-- TEXTE --
##########

Dans le cadre du Festival Mozart proposé par l’Orchestre Philharmonique de Monte-Carlo et l’Opéra de Monte-Carlo un superbe cadeau nous a été offert par cette unique représentation – à guichets fermés – de Don Giovanni.
Il faut dire, qu’à cette occasion, le public particulièrement gâté jouissait du privilège de communier avec le prestigieux Orchestre de l’Opéra de Vienne (Philharmonique de Vienne) et les interprètes titulaires des rôles du chef-d’œuvre absolu de Mozart au sein de la légendaire institution du Wiener Staatsoper.
A la baguette de cette fabuleuse phalange et pour la circonstance : Bertrand de Billy, chef français, désormais paré d’une réputation internationale. Nous l’avions apprécié cet été au Festival de Salzbourg où il avait recueilli un triomphe pour sa direction de Hamlet d’Ambroise Thomas1
Chef éminent et orchestre illustre ne pouvaient que servir avec autant d’énergie, de lyrisme, de splendeur et d’élégance ce joyau de l’art lyrique.
On pouvait penser, compte tenu de ce que le spectacle avait lieu non pas à l’Opéra de Monte-Carlo (ou au Grimaldi Forum), mais à l’Auditorium Rainier III, qu’il s’agirait d’une simple version de concert. Or, nous avons assisté à plus qu’à une mise en espace (comme annoncé dans le programme) mais en réalité à une version quasi scénique avec les interprètes en costumes. Donc point de pupitres sur lesquels les artistes auraient eu les yeux rivés, mais une véritable version « théâtralisée » avec une direction d’acteurs absolument époustouflante à l’instar de celle à laquelle on peut assister à l’opéra ou encore dans une salle dédiée à la comédie ou à la tragédie.

##########

-- DONNÉES FOURNIES --
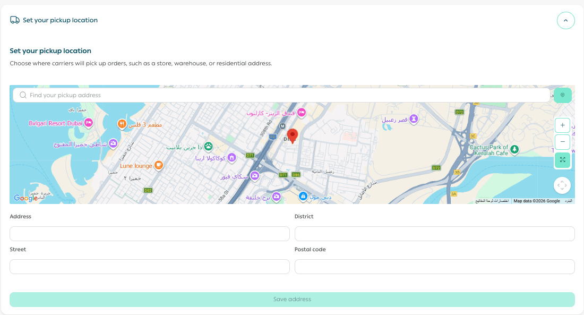The height and width of the screenshot is (315, 584).
Task: Focus the Address input field
Action: 150,234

##########

-- CONSIGNE --
Selon le texte, dans quelle salle la représentation de Don Giovanni a-t-elle eu lieu ?

-- RÉPONSE --
À l'Auditorium Rainier III.